* Exercise prompt
Starting at the line that contains "Task: Open the 153 following list" and ending at the line that contains "Open the 设置 menu", the lines below are to be given again exactly, with nothing added.

* Provided entries
⁂

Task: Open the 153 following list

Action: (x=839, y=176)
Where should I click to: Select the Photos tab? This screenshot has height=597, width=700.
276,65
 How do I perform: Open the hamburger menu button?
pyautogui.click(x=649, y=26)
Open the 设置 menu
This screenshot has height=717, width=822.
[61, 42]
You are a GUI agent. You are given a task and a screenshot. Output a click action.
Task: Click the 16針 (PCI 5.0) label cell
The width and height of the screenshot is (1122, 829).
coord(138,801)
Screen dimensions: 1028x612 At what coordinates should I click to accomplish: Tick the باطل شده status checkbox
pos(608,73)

⁂

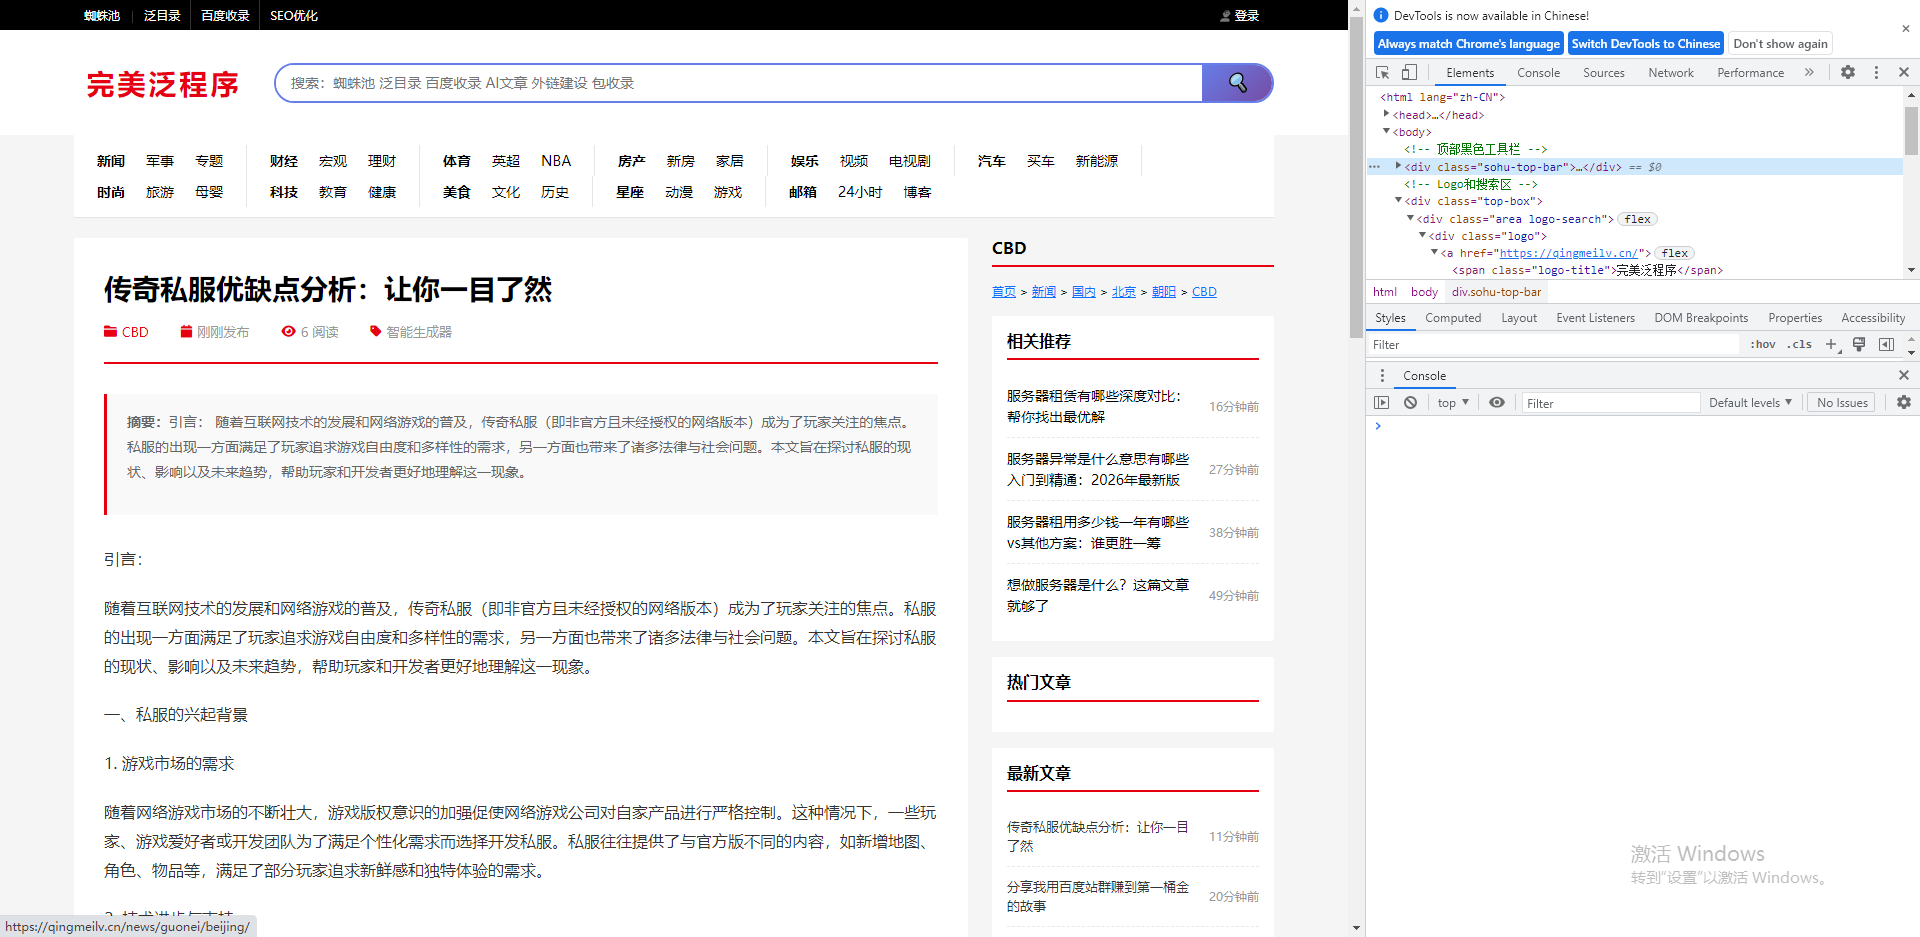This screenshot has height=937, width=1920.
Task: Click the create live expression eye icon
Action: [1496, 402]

⁂

* Answer
Task: Open the 153 following list

Action: (x=839, y=176)
Where should I click to: Select the Photos tab? This screenshot has height=597, width=700.
276,65
 How do I perform: Open the hamburger menu button?
pyautogui.click(x=649, y=26)
Open the 设置 menu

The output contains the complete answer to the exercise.